Question 164558
The best way to find the roots of a quadratic equation (values that make the ENTIRE equation equal to zero) is to use the quadratic formula.



{{{x^2-6x+8=0}}} Start with the given equation.

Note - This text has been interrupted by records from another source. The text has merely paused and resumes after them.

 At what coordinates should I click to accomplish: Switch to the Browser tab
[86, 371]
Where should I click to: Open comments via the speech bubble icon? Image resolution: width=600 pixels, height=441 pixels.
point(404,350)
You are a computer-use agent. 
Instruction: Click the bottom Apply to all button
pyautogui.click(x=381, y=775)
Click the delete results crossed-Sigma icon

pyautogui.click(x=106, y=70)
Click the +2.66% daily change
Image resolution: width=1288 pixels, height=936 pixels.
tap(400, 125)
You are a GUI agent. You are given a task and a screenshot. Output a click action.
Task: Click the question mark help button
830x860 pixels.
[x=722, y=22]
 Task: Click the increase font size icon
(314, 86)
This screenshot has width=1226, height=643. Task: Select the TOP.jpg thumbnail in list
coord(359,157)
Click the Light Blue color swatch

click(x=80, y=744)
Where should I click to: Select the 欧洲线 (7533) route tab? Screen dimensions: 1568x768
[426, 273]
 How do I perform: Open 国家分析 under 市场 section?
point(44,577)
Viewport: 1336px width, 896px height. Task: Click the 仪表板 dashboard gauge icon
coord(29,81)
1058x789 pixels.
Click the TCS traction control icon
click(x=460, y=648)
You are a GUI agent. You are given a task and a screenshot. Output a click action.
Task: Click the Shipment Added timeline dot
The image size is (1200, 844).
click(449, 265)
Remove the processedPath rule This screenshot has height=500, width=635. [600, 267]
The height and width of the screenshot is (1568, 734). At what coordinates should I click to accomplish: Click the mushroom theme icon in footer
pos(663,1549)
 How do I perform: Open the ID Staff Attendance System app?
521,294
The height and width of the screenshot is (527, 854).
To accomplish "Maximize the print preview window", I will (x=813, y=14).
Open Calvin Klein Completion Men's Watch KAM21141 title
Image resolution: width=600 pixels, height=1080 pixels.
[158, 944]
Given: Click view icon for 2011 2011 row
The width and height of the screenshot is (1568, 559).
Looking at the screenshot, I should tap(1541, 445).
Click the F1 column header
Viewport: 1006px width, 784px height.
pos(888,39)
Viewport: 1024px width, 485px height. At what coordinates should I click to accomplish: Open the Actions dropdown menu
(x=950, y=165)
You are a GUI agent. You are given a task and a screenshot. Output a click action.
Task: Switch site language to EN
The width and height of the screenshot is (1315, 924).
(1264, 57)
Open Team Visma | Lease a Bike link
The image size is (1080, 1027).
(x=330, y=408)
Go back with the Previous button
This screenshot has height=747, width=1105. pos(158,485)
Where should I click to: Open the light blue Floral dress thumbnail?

Notice we have a quadratic equation in the form of {{{ax^2+bx+c}}} where {{{a=1}}}, {{{b=-6}}}, and {{{c=8}}}



Let's use the quadratic formula to solve for x



{{{x = (-b +- sqrt( b^2-4ac ))/(2a)}}} Start with the quadratic formula



{{{x = (-(-6) +- sqrt( (-6)^2-4(1)(8) ))/(2(1))}}} Plug in  {{{a=1}}}, {{{b=-6}}}, and {{{c=8}}}



{{{x = (6 +- sqrt( (-6)^2-4(1)(8) ))/(2(1))}}} Negate {{{-6}}} to get {{{6}}}. 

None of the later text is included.